医学界新聞

連載

2012.04.02

高齢者を包括的に診る
老年医学のエッセンス

【その16】
Make Each Day Your Masterpiece!――死に方の科学

大蔵暢(医療法人社団愛和会 馬事公苑クリニック)


前回よりつづく

 高齢化が急速に進む日本社会。慢性疾患や老年症候群が複雑に絡み合って虚弱化した高齢者の診療には,幅広い知識と臨床推論能力,患者や家族とのコミュニケーション能力,さらにはチーム医療におけるリーダーシップなど,医師としての総合力が求められます。不可逆的な「老衰」プロセスをたどる高齢者の身体を継続的・包括的に評価し,より楽しく充実した毎日を過ごせるようマネジメントする――そんな老年医学の魅力を,本連載でお伝えしていきます。


症例1】 本連載第12回(2958号)で登場した91歳女性Sさんは,認知機能障害もなくADL,IADLともに自立していた。転移性肺腫瘍が見つかった後も,特に痛みや呼吸困難などの症状を訴えることはなかった。その後2か月ほどたったころから全身倦怠感や食欲低下が顕在化し,短期間で可動性が車椅子からベッド上へと低下した。血液検査上,明らかな臓器機能障害は認められず,胸部X線上でも大きな変化はなかった。それにもかかわらず,Sさんはその後3週間ほどで衰弱が進み,永眠された。

Cure or Care?

 目の前の高齢患者が今後どのように虚弱化し死に至るかを予測し,患者本人や家族と将来の医療や介護について相談しておくことは非常に重要であるが,それを日常診療で実際に行うのは簡単なことではない。そこには時間や機会の不足など実務上の理由以上に,もっと本質的な問題が横たわっていると感じる。

:: 表示した行 ::

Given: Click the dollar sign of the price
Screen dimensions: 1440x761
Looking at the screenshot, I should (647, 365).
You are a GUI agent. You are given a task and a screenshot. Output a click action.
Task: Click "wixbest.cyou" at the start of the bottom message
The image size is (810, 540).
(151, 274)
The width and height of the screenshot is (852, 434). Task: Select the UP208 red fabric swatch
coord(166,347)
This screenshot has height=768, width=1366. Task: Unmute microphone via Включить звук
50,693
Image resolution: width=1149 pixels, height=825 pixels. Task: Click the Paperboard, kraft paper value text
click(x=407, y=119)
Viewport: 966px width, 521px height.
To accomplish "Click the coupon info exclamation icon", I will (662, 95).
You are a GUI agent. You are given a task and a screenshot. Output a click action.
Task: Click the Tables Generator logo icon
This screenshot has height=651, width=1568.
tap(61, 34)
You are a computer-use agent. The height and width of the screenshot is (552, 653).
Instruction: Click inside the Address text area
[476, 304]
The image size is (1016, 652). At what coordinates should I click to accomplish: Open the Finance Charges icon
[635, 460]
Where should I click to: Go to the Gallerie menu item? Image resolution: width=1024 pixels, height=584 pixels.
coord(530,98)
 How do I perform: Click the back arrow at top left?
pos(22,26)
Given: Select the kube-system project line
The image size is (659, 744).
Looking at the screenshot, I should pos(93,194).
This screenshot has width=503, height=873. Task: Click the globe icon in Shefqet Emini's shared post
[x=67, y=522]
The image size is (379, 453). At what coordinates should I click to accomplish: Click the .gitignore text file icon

:: やること ::
老年医学の記事の「高齢化が急速に進む日本社会。」から「本連載でお伝えしていきます。」までを、一字も変えずに書き写してください。 答えには記事だけを使ってください。

:: 答え ::
高齢化が急速に進む日本社会。慢性疾患や老年症候群が複雑に絡み合って虚弱化した高齢者の診療には,幅広い知識と臨床推論能力,患者や家族とのコミュニケーション能力,さらにはチーム医療におけるリーダーシップなど,医師としての総合力が求められます。不可逆的な「老衰」プロセスをたどる高齢者の身体を継続的・包括的に評価し,より楽しく充実した毎日を過ごせるようマネジメントする――そんな老年医学の魅力を,本連載でお伝えしていきます。